(Stored data entries)
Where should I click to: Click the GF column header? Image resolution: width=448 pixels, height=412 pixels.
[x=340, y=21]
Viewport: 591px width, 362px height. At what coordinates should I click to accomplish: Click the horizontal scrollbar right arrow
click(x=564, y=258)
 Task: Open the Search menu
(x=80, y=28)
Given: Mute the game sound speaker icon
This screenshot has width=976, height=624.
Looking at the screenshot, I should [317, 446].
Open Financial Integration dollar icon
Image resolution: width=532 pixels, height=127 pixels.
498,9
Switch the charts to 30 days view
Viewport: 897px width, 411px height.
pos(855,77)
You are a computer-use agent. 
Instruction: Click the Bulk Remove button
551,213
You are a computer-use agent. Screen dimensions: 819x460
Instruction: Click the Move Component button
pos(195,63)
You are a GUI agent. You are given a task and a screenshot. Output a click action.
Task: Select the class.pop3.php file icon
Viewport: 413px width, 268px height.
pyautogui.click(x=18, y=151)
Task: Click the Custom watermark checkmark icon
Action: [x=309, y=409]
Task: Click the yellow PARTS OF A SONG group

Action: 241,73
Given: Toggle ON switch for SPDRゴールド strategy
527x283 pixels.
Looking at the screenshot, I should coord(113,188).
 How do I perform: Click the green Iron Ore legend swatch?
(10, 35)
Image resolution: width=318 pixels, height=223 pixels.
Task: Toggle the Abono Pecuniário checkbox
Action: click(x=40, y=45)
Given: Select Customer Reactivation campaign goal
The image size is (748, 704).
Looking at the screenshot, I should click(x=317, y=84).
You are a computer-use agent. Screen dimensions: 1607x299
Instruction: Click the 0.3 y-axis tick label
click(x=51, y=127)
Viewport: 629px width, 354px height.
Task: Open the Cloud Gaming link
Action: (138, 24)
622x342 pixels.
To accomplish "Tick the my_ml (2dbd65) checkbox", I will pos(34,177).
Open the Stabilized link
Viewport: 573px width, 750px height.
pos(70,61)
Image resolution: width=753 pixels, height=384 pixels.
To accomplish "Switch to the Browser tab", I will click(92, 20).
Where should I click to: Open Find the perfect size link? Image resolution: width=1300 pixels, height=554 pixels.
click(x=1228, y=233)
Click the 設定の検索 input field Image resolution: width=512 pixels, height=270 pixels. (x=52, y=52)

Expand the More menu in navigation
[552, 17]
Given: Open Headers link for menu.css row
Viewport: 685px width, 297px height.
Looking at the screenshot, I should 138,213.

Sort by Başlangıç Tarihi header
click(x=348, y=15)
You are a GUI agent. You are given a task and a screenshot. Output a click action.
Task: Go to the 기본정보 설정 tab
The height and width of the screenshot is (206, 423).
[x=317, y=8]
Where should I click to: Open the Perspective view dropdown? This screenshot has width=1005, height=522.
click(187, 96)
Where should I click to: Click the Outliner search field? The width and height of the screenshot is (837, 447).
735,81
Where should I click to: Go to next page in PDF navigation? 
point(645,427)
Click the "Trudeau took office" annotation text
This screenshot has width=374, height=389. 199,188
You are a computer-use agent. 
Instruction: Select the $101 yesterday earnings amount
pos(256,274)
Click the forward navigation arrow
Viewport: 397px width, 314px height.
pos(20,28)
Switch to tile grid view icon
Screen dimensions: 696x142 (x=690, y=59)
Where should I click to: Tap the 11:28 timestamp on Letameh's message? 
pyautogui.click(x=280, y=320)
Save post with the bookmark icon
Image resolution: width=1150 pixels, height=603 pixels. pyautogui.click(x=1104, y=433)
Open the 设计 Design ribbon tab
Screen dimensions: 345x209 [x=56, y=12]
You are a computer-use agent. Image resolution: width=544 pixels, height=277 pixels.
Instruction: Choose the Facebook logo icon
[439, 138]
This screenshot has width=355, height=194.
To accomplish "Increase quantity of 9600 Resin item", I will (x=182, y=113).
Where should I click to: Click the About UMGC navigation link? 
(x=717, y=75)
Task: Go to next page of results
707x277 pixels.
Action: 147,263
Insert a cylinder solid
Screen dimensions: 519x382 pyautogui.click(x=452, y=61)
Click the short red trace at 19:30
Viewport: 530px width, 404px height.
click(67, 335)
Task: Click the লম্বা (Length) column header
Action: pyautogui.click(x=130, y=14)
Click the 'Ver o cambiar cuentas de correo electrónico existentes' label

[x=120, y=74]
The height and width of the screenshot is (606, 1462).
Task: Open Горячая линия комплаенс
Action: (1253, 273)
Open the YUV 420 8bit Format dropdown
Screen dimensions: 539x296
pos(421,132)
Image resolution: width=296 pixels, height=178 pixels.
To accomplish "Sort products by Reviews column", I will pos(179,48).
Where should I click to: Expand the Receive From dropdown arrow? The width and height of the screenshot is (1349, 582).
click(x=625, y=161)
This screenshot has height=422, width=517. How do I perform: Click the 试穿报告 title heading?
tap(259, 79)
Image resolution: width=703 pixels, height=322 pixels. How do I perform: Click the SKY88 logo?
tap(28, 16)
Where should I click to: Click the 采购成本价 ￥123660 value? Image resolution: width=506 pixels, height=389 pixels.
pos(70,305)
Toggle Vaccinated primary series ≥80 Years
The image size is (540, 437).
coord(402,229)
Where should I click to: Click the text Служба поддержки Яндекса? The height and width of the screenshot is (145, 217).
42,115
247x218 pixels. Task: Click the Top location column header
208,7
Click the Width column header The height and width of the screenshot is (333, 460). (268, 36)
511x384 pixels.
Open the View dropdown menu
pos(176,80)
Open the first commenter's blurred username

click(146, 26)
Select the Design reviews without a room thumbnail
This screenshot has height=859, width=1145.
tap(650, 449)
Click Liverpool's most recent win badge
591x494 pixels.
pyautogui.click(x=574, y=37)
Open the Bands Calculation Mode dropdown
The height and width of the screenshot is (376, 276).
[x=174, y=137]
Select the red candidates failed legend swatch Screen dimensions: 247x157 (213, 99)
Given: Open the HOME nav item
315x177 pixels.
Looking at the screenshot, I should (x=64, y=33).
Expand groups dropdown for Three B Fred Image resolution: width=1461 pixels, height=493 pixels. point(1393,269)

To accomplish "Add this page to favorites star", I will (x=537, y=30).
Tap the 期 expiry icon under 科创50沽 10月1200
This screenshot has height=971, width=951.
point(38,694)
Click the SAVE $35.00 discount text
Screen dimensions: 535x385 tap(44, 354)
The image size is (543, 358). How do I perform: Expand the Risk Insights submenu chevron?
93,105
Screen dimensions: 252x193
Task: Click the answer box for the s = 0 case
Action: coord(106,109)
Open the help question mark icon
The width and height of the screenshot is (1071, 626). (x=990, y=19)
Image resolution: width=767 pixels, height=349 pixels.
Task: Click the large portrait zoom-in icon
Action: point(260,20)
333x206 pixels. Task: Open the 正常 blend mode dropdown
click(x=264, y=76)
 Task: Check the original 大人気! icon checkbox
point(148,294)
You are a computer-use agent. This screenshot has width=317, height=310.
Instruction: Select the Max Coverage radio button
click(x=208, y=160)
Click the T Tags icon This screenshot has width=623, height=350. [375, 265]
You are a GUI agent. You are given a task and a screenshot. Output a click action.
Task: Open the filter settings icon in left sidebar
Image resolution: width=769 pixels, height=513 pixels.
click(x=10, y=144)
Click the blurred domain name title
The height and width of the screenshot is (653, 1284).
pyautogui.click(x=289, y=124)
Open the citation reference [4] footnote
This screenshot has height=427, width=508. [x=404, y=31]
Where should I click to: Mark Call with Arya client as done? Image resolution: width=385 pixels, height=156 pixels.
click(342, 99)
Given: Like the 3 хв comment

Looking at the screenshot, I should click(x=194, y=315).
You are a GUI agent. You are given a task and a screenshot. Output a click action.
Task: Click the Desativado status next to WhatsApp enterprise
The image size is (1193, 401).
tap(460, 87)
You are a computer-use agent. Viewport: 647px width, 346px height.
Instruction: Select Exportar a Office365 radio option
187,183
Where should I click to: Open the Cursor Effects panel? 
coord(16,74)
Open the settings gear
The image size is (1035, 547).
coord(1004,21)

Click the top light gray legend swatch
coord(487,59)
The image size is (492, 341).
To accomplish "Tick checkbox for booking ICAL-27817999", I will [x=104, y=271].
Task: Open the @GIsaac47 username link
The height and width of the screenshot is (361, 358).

### Work instructions
Your task is to quote the lines above, beginning with the first and ending with the one that holds "You are a computer-use agent. Screen dimensions: 1607x299".

### Response to the task
Where should I click to: Click the GF column header? Image resolution: width=448 pixels, height=412 pixels.
[x=340, y=21]
Viewport: 591px width, 362px height. At what coordinates should I click to accomplish: Click the horizontal scrollbar right arrow
click(x=564, y=258)
 Task: Open the Search menu
(x=80, y=28)
Given: Mute the game sound speaker icon
This screenshot has width=976, height=624.
Looking at the screenshot, I should [317, 446].
Open Financial Integration dollar icon
Image resolution: width=532 pixels, height=127 pixels.
498,9
Switch the charts to 30 days view
Viewport: 897px width, 411px height.
pos(855,77)
You are a computer-use agent. 
Instruction: Click the Bulk Remove button
551,213
You are a computer-use agent. Screen dimensions: 819x460
Instruction: Click the Move Component button
pos(195,63)
You are a GUI agent. You are given a task and a screenshot. Output a click action.
Task: Select the class.pop3.php file icon
Viewport: 413px width, 268px height.
pyautogui.click(x=18, y=151)
Task: Click the Custom watermark checkmark icon
Action: [x=309, y=409]
Task: Click the yellow PARTS OF A SONG group

Action: 241,73
Given: Toggle ON switch for SPDRゴールド strategy
527x283 pixels.
Looking at the screenshot, I should coord(113,188).
 How do I perform: Click the green Iron Ore legend swatch?
(10, 35)
Image resolution: width=318 pixels, height=223 pixels.
Task: Toggle the Abono Pecuniário checkbox
Action: click(x=40, y=45)
Given: Select Customer Reactivation campaign goal
The image size is (748, 704).
Looking at the screenshot, I should click(x=317, y=84).
You are a computer-use agent. Screen dimensions: 1607x299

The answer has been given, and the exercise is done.